Here’s what you’ll need to have ready, depending on what your instructor requires:
- A computer or laptop with reliable internet connectivity
- A signed honor pledge
- A moveable webcam or a camera-equipped phone, iPad, tablet, or a similar device
- A software capable of screen-sharing, such as Zoom
When you register for the exam, there will be some information as to what you can expect. On exam day, be sure to log in and get set up early, read all directions carefully, and ask the proctor any questions you have before the timer is set.
How to Prepare Your Test-Taking Area
Each instructor or proctor will have their own set of rules. Typically, you won’t be allowed to have any food, drinks (aside from water in a see-through container), papers, books, or your phone (if it’s not being used for recording purposes). You also won’t be permitted to leave your desk.

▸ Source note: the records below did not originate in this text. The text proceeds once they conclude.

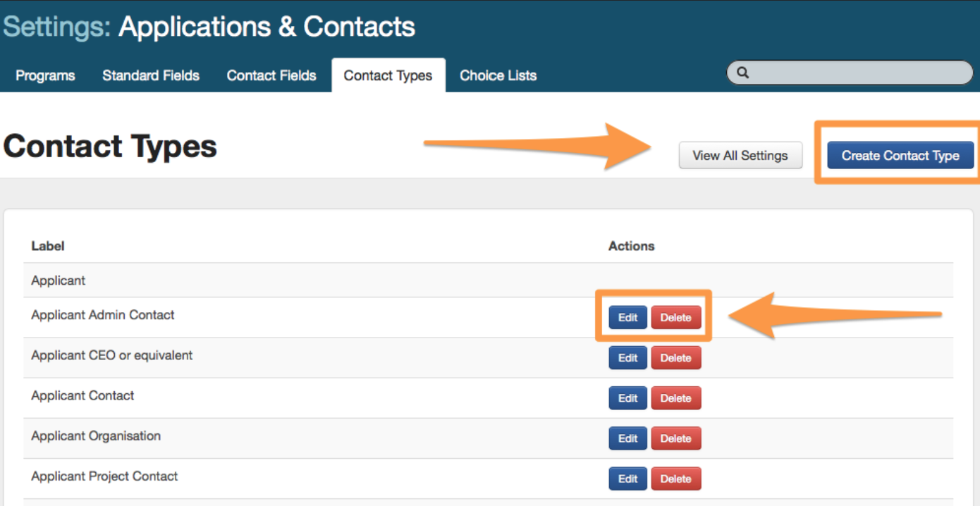Edit the Applicant Project Contact type
Viewport: 980px width, 506px height.
point(627,479)
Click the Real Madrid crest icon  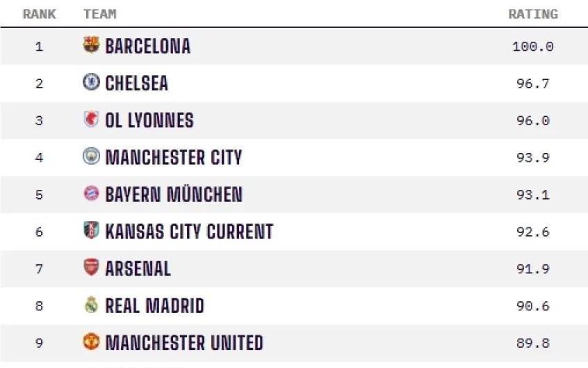tap(91, 305)
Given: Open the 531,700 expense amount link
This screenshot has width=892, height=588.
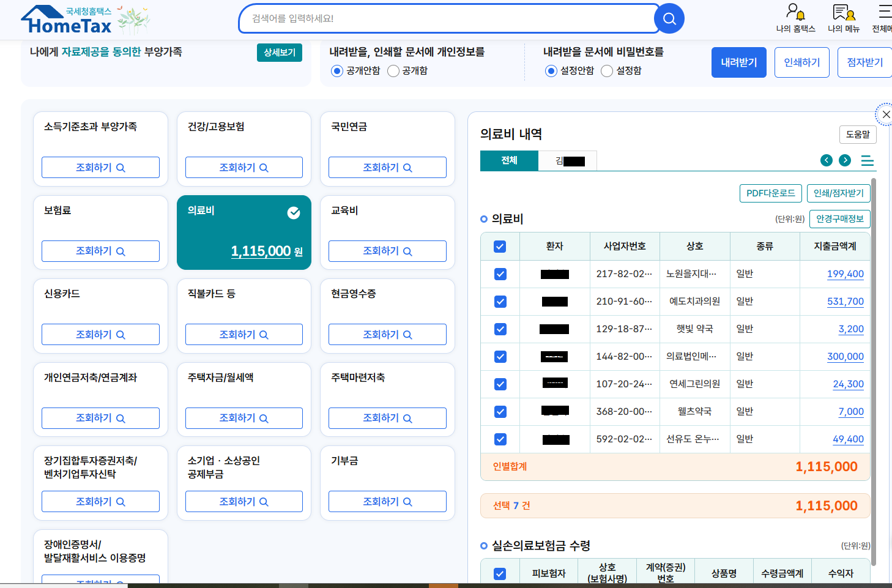Looking at the screenshot, I should coord(846,302).
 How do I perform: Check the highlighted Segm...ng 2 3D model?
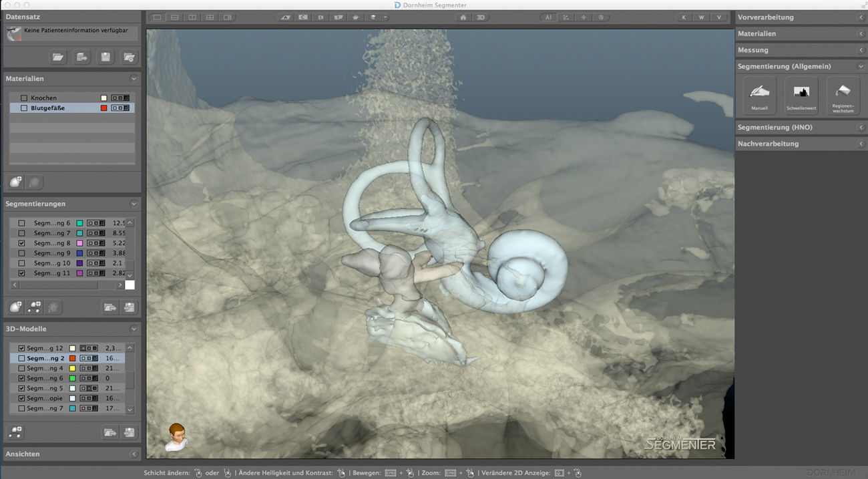(x=22, y=359)
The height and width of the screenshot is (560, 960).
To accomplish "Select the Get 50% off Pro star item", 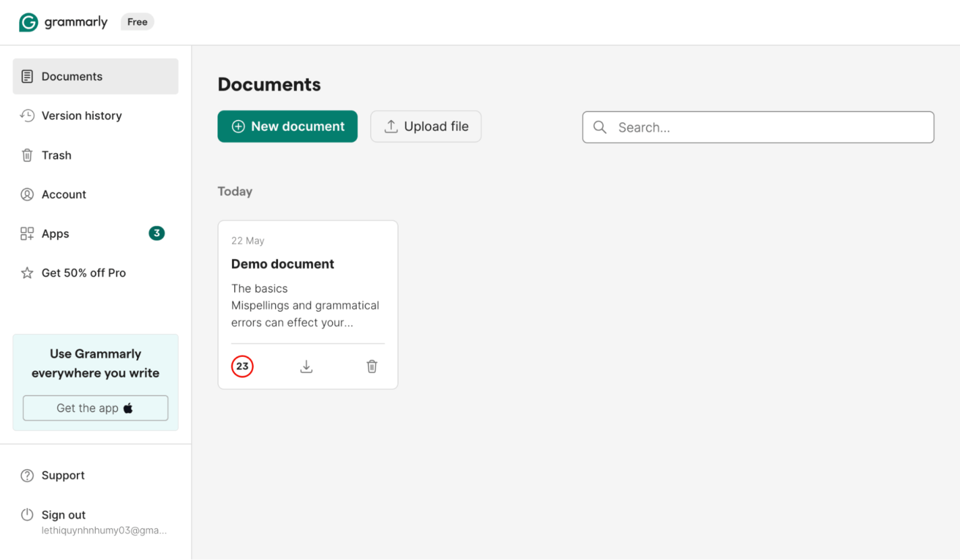I will tap(83, 273).
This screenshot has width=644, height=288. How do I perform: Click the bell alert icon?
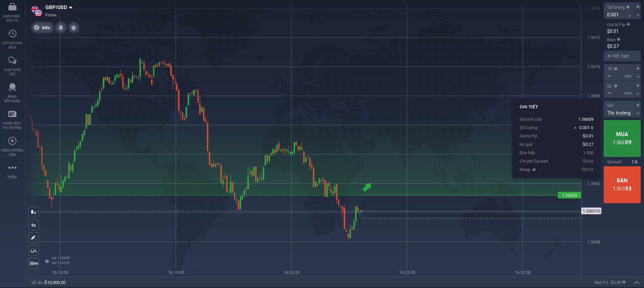(61, 27)
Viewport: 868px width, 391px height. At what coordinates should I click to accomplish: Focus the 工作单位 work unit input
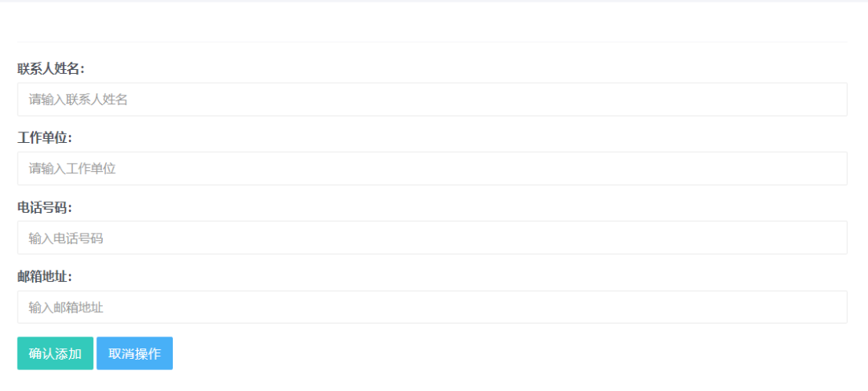(x=432, y=169)
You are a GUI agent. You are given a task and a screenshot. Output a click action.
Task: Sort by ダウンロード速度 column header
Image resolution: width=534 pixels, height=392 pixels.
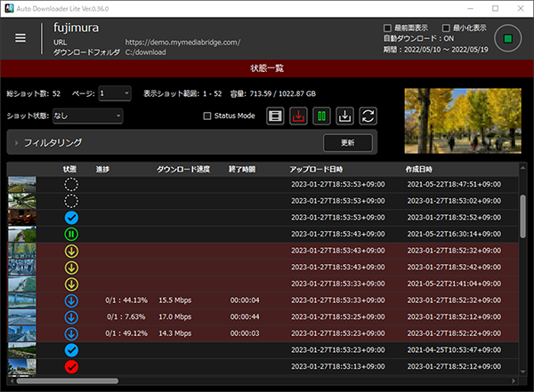coord(184,169)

If you happen to get interrupted at any point, your exam will likely be terminated. Prior to the test, make sure you go to the bathroom, get a snack, and alert anyone you’re living with not to bother you for the duration of the exam. However, if you require any accommodations, make sure you communicate with your instructor and proctor in advance.
Ultimately, the goal is to mimic the same level of security and focus you would have in an onsite testing location. Therefore, avoid taking the test in a public place, if at all possible. However, your local library can probably provide you with a private meeting space if need be. Lastly, clear your desk and area of anything that may cause distractions or disruptions.
How to Avoid Any Potential Issues
The foremost concern from students regarding online exams is running into technological issues. To prevent this from happening, it’s a good idea to run a system test on the computer you plan on using in the exact location you plan on using it. Do this at least 24 hours before the exam so that you have ample time to reschedule if your system doesn’t meet the requirements or if you encounter any technical issues. Additionally, make a backup plan for both technology and location in the case of last-minute issues.
Last but certainly not least, you should study for your test just as you would if it were on-site! You’ve got this.